Entries on target coordinates:
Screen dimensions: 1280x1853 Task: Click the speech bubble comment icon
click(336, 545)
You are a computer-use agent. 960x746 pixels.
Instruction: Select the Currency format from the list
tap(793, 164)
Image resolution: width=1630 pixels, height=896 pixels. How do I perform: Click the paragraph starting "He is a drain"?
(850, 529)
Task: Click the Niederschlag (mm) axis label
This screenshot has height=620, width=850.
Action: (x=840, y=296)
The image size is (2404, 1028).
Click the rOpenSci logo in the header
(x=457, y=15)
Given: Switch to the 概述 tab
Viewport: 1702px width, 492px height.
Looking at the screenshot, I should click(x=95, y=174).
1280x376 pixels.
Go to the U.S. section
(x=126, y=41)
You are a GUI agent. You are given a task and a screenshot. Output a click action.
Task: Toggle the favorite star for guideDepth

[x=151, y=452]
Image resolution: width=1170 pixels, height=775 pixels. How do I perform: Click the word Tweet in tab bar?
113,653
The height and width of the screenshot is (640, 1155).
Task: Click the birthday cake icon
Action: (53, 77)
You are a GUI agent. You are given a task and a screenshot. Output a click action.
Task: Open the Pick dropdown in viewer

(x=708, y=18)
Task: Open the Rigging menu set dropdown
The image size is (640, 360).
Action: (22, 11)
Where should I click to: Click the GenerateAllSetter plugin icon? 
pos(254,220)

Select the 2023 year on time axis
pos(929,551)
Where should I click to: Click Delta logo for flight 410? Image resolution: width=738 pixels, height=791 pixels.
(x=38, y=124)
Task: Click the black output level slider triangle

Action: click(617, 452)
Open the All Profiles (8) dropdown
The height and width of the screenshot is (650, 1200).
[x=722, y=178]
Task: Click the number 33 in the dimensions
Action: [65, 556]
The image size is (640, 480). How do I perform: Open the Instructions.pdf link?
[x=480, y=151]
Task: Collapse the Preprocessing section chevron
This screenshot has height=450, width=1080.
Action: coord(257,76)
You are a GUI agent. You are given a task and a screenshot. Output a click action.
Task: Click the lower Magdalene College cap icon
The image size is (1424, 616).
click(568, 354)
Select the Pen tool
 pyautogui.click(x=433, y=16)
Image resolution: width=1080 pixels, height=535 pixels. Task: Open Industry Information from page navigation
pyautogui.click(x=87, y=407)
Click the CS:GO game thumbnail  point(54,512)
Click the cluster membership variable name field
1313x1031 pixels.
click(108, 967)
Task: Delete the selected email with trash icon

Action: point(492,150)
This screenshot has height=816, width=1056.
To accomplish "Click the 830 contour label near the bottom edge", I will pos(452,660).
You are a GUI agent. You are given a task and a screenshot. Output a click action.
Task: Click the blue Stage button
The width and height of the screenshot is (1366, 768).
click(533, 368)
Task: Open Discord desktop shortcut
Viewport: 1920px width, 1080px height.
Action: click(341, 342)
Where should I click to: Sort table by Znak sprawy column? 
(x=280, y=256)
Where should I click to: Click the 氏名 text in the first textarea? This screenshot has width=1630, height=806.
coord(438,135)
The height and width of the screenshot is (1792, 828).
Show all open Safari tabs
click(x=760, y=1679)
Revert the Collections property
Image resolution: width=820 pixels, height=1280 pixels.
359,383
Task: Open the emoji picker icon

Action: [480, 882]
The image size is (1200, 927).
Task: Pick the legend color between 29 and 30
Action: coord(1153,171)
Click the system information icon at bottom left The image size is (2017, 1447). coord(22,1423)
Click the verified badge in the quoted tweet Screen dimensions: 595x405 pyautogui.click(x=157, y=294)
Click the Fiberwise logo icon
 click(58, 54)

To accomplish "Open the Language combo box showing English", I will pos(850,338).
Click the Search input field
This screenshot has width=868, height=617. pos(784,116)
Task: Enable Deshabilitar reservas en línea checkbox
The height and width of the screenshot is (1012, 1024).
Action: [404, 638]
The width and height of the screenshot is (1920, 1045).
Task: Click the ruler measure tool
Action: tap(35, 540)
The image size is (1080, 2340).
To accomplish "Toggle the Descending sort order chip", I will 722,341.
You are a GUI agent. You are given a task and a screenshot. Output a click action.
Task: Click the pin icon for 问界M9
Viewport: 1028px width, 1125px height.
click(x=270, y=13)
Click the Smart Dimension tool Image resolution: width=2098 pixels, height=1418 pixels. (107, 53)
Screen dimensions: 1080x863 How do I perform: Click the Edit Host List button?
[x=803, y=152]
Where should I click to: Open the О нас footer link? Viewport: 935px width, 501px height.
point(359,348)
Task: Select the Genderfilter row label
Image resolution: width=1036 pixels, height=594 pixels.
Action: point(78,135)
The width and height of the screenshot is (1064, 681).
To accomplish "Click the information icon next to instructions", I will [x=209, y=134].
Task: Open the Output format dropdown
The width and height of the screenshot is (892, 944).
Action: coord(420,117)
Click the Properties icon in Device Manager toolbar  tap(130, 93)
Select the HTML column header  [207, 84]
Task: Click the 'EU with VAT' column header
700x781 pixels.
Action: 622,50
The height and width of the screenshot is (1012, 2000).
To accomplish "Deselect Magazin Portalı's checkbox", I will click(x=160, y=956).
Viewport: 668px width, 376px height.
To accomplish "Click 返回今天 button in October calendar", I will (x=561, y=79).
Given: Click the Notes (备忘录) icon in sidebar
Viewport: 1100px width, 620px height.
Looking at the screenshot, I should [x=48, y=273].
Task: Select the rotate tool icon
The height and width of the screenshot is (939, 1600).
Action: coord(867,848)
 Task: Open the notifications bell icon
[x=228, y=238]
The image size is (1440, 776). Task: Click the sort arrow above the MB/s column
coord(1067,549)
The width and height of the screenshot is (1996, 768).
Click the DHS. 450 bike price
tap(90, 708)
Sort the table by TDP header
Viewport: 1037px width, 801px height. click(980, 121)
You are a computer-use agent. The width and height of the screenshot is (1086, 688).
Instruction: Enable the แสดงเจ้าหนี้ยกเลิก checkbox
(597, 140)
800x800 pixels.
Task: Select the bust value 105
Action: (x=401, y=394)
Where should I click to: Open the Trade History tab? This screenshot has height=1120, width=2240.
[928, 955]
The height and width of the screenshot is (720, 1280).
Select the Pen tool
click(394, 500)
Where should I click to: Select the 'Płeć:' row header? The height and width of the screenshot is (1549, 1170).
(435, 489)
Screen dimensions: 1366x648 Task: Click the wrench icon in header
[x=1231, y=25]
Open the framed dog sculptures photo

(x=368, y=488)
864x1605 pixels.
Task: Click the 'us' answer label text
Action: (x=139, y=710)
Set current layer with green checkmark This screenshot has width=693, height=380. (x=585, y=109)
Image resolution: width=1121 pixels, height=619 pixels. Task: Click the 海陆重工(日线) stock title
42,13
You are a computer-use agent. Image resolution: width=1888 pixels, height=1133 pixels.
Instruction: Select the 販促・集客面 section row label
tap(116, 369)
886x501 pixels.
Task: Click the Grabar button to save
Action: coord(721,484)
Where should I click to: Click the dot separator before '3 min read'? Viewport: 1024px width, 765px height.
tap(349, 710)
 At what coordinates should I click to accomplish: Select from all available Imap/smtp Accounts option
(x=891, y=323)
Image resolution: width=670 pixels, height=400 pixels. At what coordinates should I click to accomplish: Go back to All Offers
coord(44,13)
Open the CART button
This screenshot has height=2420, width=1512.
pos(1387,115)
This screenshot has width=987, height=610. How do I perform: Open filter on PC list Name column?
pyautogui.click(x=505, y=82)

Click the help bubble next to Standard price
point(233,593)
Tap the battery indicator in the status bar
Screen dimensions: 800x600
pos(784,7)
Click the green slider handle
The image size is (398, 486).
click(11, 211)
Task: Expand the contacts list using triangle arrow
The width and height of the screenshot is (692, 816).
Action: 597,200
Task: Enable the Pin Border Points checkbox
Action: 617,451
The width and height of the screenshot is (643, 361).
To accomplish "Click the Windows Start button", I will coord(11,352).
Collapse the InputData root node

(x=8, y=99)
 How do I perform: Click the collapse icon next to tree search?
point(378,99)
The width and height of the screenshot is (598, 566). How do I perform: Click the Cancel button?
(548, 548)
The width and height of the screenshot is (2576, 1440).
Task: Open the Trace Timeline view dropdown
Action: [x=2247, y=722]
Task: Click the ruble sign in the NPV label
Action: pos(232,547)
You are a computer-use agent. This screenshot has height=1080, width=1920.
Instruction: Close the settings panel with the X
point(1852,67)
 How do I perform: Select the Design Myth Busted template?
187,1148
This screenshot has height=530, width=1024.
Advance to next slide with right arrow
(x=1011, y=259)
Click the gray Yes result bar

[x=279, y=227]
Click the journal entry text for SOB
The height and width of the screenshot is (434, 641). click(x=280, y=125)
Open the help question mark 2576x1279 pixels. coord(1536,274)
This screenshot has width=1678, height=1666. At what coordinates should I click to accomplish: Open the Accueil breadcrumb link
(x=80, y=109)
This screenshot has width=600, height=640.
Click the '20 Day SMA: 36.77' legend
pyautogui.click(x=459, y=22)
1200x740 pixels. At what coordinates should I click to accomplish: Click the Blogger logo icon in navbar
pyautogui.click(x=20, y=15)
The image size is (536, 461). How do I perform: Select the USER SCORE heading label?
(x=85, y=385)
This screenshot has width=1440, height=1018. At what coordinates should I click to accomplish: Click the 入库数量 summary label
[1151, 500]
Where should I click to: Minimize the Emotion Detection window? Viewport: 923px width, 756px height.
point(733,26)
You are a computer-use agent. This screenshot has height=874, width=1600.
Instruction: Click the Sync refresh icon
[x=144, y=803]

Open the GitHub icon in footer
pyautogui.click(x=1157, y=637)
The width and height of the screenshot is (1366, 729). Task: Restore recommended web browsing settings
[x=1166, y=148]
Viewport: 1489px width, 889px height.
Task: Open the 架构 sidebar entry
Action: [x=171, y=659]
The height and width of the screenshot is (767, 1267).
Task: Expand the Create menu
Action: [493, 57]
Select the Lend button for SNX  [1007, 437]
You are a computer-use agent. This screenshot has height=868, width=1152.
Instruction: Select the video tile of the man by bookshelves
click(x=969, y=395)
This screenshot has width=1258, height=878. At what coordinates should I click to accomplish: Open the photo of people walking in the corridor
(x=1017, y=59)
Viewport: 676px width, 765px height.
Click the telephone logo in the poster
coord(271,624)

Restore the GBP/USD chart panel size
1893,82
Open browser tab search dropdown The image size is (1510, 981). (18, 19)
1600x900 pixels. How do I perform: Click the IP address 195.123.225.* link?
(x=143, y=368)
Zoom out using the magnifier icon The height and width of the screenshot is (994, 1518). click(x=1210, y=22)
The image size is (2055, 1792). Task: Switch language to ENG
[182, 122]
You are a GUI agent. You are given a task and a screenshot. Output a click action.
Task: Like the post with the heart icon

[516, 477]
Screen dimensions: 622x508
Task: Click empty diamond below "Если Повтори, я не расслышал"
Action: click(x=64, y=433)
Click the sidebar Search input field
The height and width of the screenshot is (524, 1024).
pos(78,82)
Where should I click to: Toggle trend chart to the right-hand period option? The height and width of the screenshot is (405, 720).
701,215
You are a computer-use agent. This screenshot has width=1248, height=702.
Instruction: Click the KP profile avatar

Your goal:
Give the lines again, beginning at the line that has "This screenshot has width=1678, height=1666." and stopping after the line that has "pyautogui.click(x=459, y=22)", with "breadcrumb" changed to "navigation trail" and everything else left as it is.

Correct result:
This screenshot has width=1678, height=1666. At what coordinates should I click to accomplish: Open the Accueil navigation trail link
(x=80, y=109)
This screenshot has width=600, height=640.
Click the '20 Day SMA: 36.77' legend
pyautogui.click(x=459, y=22)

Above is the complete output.